■ What the task asks:
Using the entries below, output exactly the line containing "Task: Open the user menu with the up chevron" and all lines that follow it to the end.

(Records from a collection)
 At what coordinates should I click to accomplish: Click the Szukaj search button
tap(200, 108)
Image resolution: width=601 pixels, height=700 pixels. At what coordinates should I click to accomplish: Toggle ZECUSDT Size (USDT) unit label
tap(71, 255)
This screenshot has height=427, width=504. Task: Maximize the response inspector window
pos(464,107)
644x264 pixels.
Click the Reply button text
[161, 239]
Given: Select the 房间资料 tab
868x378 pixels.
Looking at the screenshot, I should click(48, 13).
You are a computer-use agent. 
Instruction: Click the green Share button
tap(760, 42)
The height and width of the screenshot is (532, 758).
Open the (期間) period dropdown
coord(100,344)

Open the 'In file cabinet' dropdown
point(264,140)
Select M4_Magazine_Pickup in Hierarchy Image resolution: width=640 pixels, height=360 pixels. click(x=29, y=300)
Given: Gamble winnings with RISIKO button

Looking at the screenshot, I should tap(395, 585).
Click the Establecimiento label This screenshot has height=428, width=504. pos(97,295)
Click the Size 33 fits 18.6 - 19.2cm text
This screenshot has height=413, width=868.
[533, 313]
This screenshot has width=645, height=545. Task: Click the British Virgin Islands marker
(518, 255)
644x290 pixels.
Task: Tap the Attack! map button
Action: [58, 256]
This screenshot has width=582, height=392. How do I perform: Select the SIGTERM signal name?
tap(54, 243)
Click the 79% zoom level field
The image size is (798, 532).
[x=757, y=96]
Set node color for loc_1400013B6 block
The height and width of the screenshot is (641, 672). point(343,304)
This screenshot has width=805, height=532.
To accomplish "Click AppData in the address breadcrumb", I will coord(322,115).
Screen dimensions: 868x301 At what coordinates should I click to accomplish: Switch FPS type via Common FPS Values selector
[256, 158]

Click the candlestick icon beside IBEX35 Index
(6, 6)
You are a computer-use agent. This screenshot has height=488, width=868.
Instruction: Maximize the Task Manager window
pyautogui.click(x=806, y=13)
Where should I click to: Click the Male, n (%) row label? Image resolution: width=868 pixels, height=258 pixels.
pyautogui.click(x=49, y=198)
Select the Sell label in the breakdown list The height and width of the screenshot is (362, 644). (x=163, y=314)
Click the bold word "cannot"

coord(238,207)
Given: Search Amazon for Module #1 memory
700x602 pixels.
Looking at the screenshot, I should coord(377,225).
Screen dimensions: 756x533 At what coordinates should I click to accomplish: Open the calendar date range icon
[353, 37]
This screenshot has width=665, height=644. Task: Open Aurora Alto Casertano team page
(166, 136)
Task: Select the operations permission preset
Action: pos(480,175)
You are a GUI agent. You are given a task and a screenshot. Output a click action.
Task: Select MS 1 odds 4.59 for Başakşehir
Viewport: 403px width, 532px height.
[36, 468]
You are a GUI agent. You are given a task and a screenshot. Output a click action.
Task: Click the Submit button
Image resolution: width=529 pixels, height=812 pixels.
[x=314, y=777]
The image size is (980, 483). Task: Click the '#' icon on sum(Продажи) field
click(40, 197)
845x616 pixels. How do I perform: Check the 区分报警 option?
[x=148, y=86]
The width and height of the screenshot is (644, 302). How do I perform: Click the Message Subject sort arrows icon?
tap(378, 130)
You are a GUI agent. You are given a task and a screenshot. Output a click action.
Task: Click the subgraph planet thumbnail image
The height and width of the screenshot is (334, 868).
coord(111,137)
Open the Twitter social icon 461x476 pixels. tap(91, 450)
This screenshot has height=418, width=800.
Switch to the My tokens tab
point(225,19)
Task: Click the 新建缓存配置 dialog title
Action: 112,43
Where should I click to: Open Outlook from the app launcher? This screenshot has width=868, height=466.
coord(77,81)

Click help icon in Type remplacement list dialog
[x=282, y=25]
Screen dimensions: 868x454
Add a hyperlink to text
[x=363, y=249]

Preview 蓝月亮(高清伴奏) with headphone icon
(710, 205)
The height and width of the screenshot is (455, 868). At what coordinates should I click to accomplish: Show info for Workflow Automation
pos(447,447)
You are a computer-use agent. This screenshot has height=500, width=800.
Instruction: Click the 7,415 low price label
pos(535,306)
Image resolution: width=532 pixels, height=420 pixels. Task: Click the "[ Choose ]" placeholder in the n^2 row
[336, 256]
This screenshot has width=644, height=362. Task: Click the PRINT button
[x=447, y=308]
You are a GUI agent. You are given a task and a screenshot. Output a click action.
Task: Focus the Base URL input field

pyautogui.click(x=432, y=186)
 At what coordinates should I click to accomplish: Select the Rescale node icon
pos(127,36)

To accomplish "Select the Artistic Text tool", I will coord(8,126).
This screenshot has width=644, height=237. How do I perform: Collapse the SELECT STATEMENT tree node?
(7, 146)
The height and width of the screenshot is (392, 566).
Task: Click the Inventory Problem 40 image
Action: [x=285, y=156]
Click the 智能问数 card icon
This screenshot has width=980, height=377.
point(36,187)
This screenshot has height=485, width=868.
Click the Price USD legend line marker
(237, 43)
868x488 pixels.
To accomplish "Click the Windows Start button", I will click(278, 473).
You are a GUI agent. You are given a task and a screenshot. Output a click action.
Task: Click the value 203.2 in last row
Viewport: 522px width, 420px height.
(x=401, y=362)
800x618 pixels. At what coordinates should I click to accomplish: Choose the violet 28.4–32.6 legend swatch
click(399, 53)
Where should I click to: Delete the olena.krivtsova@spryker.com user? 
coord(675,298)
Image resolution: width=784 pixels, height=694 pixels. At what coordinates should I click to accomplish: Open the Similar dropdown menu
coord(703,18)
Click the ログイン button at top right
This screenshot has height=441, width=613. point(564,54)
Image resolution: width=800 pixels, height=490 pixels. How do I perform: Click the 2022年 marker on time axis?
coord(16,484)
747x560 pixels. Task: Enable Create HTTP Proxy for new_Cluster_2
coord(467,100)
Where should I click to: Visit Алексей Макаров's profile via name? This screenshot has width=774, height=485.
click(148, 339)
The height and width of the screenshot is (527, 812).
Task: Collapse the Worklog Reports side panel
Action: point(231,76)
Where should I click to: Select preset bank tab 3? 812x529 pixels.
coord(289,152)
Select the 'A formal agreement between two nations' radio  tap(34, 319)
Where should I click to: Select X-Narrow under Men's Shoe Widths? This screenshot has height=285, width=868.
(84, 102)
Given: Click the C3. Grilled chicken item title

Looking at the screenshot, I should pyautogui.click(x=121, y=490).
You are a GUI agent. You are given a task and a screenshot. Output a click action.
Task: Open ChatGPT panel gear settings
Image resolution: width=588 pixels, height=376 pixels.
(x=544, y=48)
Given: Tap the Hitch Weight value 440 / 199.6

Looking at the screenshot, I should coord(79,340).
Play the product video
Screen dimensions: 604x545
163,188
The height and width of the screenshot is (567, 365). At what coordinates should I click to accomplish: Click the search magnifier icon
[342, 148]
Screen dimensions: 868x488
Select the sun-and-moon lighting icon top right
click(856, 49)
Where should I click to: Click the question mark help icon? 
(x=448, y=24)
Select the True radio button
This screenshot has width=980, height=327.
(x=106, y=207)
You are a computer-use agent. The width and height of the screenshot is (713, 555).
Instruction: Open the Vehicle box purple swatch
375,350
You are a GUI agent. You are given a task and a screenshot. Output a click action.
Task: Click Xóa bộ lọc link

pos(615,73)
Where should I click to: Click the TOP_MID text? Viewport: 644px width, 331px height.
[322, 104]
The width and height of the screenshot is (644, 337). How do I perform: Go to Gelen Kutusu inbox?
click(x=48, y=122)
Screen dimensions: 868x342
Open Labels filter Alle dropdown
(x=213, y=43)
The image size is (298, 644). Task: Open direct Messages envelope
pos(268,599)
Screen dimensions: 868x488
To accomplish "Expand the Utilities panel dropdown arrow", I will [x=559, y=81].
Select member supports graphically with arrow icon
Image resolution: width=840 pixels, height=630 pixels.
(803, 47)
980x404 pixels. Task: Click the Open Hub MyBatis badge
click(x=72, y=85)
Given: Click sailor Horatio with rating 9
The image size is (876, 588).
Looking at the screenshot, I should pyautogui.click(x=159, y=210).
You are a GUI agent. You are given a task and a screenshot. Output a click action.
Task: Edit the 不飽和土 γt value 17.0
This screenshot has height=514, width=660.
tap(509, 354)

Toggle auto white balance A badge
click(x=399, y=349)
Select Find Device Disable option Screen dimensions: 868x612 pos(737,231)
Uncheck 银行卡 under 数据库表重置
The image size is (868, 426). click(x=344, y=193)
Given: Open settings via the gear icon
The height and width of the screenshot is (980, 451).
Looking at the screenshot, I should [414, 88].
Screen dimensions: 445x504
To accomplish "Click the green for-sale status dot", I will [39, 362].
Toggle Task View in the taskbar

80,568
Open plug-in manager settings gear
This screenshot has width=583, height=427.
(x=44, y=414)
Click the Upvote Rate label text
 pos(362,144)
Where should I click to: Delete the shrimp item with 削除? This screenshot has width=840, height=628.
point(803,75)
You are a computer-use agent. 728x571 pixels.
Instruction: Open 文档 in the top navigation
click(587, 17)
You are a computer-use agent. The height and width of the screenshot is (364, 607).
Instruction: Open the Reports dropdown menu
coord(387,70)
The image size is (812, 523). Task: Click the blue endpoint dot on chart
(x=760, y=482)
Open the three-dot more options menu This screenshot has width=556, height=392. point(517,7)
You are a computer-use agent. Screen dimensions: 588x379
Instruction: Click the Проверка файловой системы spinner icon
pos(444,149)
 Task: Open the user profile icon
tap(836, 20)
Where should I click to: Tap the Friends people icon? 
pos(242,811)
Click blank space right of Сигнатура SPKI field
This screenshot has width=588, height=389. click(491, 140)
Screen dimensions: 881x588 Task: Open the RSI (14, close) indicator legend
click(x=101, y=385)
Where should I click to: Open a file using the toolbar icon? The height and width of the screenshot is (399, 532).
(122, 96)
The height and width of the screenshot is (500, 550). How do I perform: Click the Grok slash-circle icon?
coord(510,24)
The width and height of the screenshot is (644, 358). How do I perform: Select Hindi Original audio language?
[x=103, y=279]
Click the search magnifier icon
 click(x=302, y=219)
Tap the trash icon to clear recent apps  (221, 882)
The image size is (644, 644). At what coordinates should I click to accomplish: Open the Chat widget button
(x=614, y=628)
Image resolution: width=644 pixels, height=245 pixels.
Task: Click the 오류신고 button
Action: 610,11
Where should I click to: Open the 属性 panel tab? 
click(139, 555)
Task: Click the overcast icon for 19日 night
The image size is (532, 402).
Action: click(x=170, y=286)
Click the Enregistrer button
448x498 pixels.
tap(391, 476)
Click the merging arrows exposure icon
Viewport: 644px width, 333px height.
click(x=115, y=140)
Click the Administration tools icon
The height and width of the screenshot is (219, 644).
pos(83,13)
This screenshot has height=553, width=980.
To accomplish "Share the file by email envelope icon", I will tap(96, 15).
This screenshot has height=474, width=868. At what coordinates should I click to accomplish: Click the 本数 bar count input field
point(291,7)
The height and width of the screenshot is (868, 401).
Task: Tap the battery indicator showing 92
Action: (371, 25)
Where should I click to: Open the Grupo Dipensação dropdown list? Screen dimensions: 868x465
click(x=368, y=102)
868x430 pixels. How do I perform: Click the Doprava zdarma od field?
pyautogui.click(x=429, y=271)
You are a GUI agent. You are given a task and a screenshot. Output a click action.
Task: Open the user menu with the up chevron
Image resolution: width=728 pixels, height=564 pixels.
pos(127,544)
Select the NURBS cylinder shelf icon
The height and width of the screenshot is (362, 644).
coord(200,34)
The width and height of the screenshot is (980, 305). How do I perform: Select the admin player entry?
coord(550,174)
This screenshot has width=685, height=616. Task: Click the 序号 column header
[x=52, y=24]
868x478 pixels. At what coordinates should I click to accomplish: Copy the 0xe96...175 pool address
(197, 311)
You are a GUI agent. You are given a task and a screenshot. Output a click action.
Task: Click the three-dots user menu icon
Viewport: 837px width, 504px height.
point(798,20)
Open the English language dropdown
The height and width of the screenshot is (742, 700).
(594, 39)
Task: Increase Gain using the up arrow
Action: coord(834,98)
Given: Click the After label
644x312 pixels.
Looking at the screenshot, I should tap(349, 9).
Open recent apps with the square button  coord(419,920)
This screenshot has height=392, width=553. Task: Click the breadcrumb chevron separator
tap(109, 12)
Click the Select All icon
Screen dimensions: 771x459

■ Answer:
Task: Open the user menu with the up chevron
Image resolution: width=728 pixels, height=564 pixels.
pos(127,544)
Select the NURBS cylinder shelf icon
The height and width of the screenshot is (362, 644).
coord(200,34)
The width and height of the screenshot is (980, 305). How do I perform: Select the admin player entry?
coord(550,174)
This screenshot has width=685, height=616. Task: Click the 序号 column header
[x=52, y=24]
868x478 pixels. At what coordinates should I click to accomplish: Copy the 0xe96...175 pool address
(197, 311)
You are a GUI agent. You are given a task and a screenshot. Output a click action.
Task: Click the three-dots user menu icon
Viewport: 837px width, 504px height.
point(798,20)
Open the English language dropdown
The height and width of the screenshot is (742, 700).
(594, 39)
Task: Increase Gain using the up arrow
Action: coord(834,98)
Given: Click the After label
644x312 pixels.
Looking at the screenshot, I should tap(349, 9).
Open recent apps with the square button  coord(419,920)
This screenshot has height=392, width=553. Task: Click the breadcrumb chevron separator
tap(109, 12)
Click the Select All icon
Screen dimensions: 771x459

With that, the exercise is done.